Latha Anantharaman suggests skipping pages to finish the book.
The modern English novel is supposed to have broken with its 19 century avatar by acquiring a crisp and tightly written structure. We still have our baggy monsters, some of them literary works and some of them plain old pulp. It used to be that pulp fiction at least had the virtue of inventiveness, and we would twist and turn our way to the end just to find out what happened. Now it’s quite the norm for a pulp writer to recycle an old story that everyone knows. Does it ever occur to such writers that if we know how it all ends, there’s no reason to read it at all?
One story packed with high-grade recycling material is the Mahabharata.

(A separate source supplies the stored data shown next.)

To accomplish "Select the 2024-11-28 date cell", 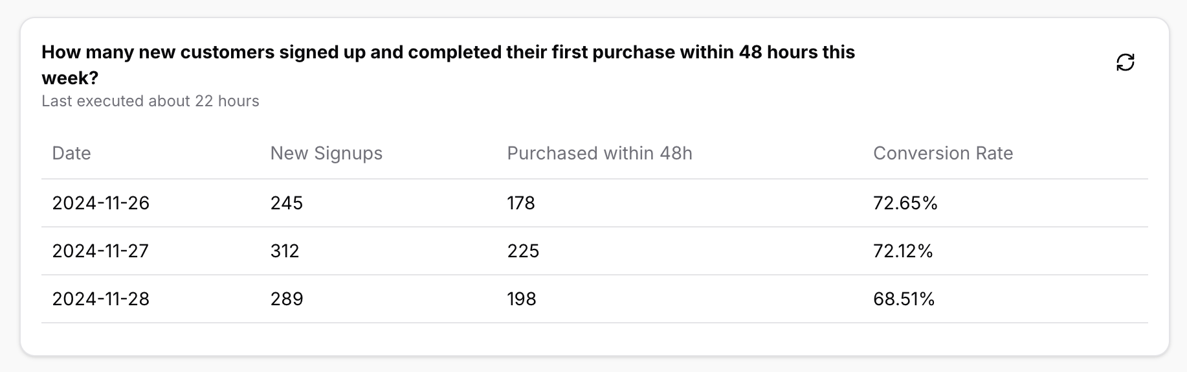I will click(x=101, y=299).
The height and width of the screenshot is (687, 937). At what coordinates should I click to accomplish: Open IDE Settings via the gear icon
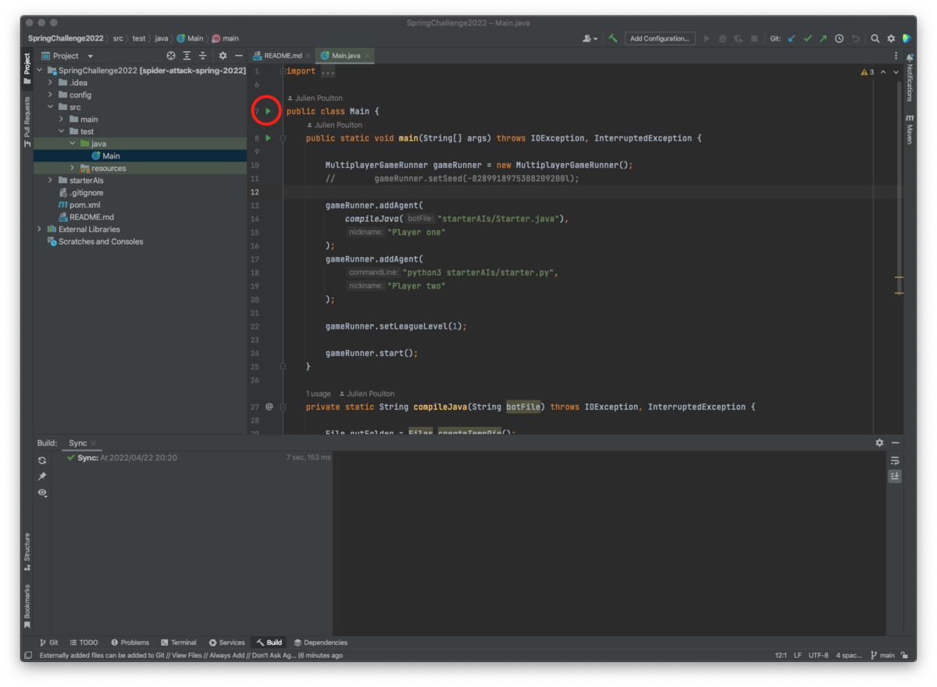coord(891,37)
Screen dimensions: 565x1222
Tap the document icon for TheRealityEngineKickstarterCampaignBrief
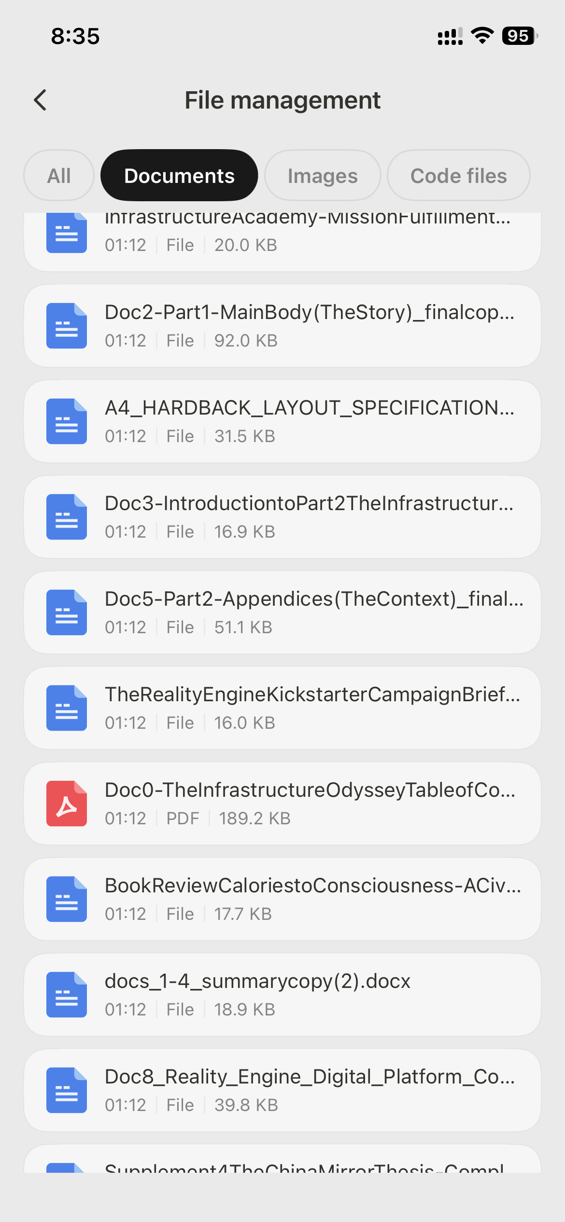pyautogui.click(x=67, y=708)
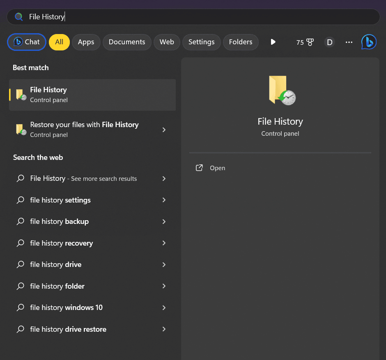Expand the file history settings search suggestion
The width and height of the screenshot is (386, 360).
pos(164,200)
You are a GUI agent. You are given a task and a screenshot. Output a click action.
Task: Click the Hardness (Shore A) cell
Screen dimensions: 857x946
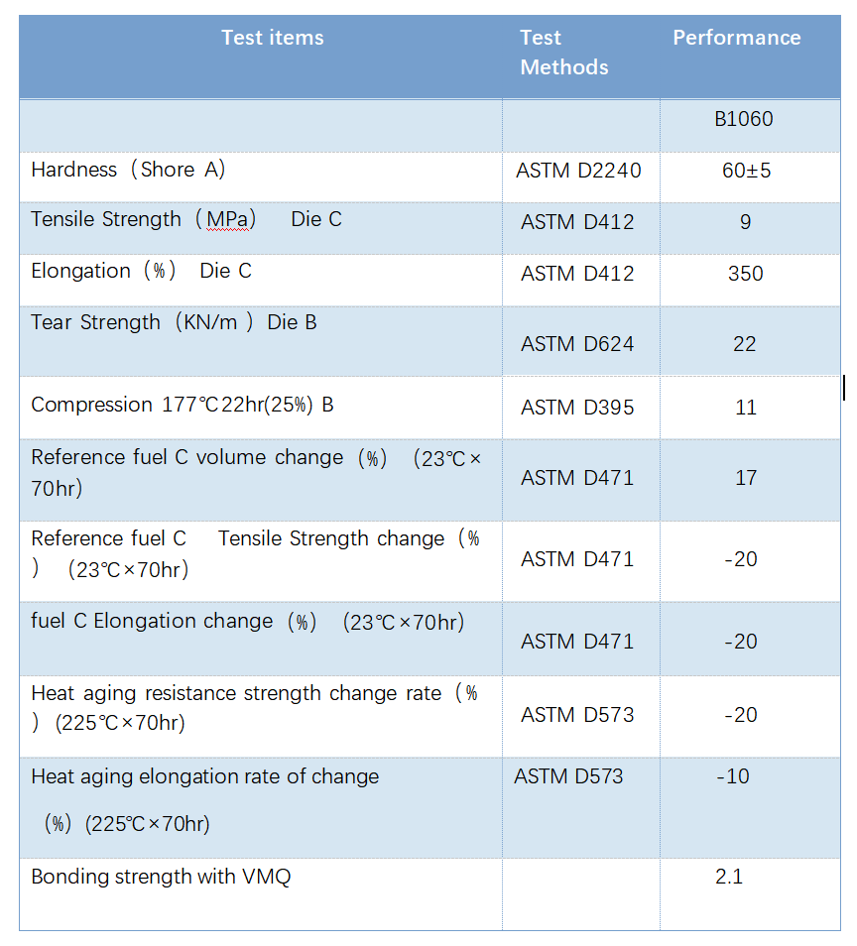pos(129,170)
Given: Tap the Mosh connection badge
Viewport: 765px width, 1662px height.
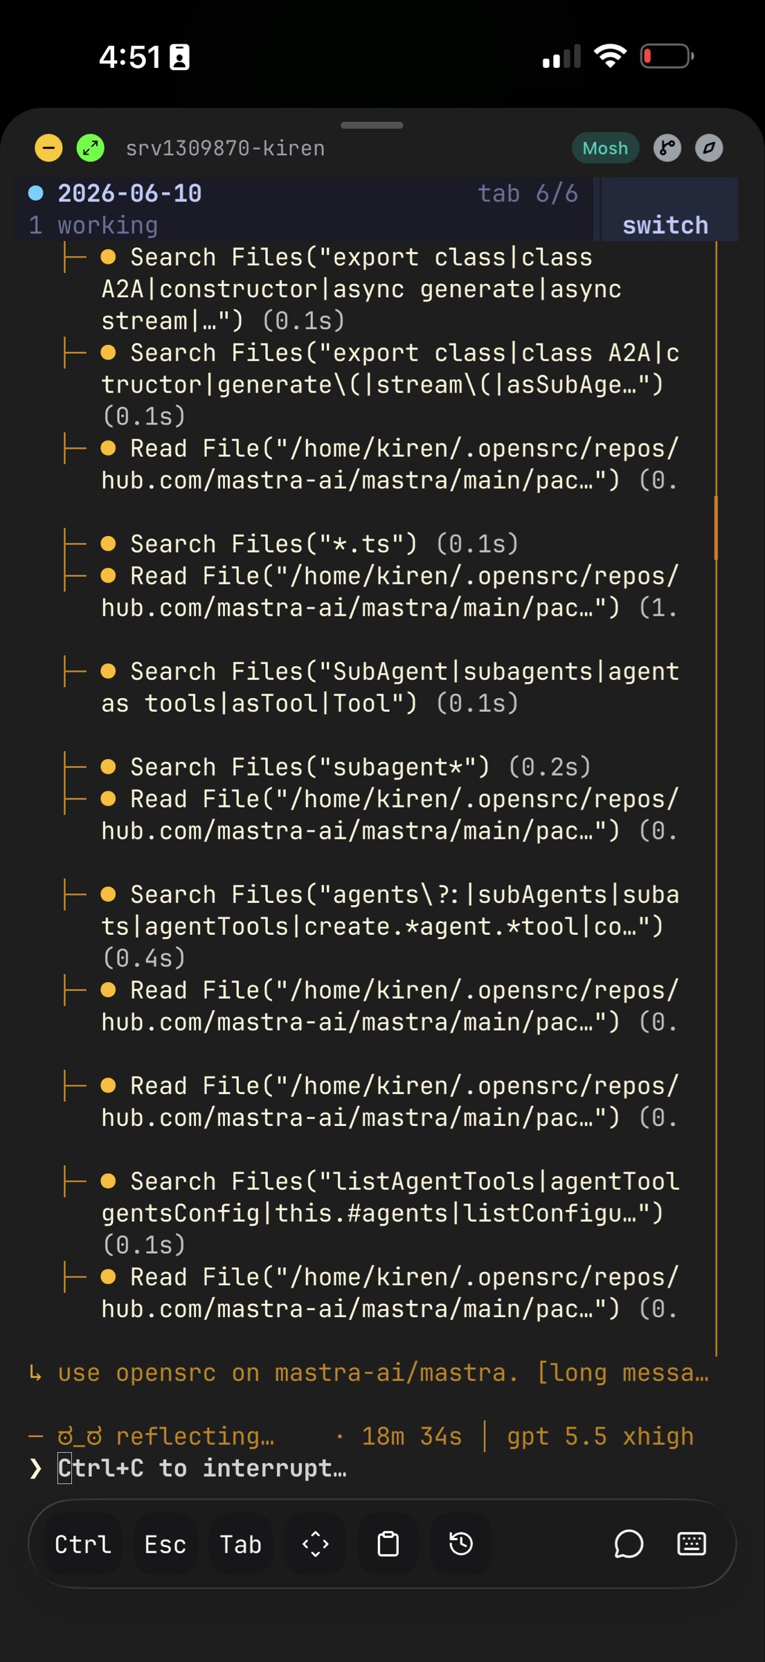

It is admittedly long and unwieldy, even for an epic. It mostly reads as if it were written by a committee. If we wanted to make it more marketable we would, in Amar Chitra Katha style, extract the little stories from the main thread, the tale of King Parikshit and the snake, or Shakuntala and her royal seducer, or the incomparable Savitri’s dialogue with death. The epic doesn’t lend itself to wholesale re-imagining as a novel, though valiant writers have attempted it, from the Honourable Shashi Tharoor down. After all, much of the main story is a maha bore, just squabbling and cheating between cousins. That’s why the old storytellers threw in some philosophy, some altruism, some love and the sublime Gita.
But the present-day novelists who insist on retelling the Mahabharata take all that out, leaving bare bones fit to be boiled into a Salman Khan movie. Of all the ingredients in the epic, such writers seem to hold on faithfully to the intrigue, politics, target practice, sex, violence, and insulting of people’s mothers. Sandipan Deb’s The Last War fits the mould. He uneasily rams epic alliances and confusions of paternity together with glorified gang wars in Mumbai. He lays on the smoking, drinking, gambling, drugs, prostitution, match fixing, and police corruption. In no way do the references to the epic ennoble Deb’s fiction. In today’s world, in fact, inviting other men to father children on one’s wife or daughter-in-law, sharing a wife with a brother, or using blood as a hair conditioner is just disgusting. Why must a writer resurrect old vices when we have plenty in our own times?
Some of the incongruities are hilarious. Jeet (= Arjuna), who is trained to “focus, focus, focus” on the eye of the bird, runs into a house in which he is supposed to kill a rival. Along the way he admires the atrium, “tastefully decorated”, with “Victorian-style sofa sets and a grand piano in one corner”. It doesn’t stop there. Like a writer for the LA Times’s Style section, he also takes note of the winding staircase, Persian carpets, a Native American totem pole, and small works of sculpture. This warrior hero is all over the place. Or, as Deb spells it, “inattentative”.
In other scenes, the rival cousins and their mentors discuss what “people want”. Apparently leaders of the Mumbai underworld worry about public opinion and take a straw poll before deciding who gets Chembur and who gets Matunga. And possibly Deb has got a small fee for the number of times he mentions brand names such as Romeo y Julieta. There’s endless chatter about dharma, the greatest delusion of all. In the excruciatingly long build-up to the final battle, the principals give notice to everyone and politely assure the police chiefs that there will be no civilian casualties. Really? A family fighting for an empire based on arms, drugs, smuggling and corruption is squeamish about the death of innocents?
So fights are staged here and there, each one mirroring a skirmish in the epic, until a small number of people are left standing, all ready to kick back with a glass of scotch and discuss the futility of war. There’s a feeble twist in the tale, but it wouldn’t be fair to the author to reveal that. As for being fair to readers, they can skip as many pages as they like. It’s one way to outrun a baggy monster.
The Last War, Sandipan Deb, Pan Macmillan, 2013, Rs.299.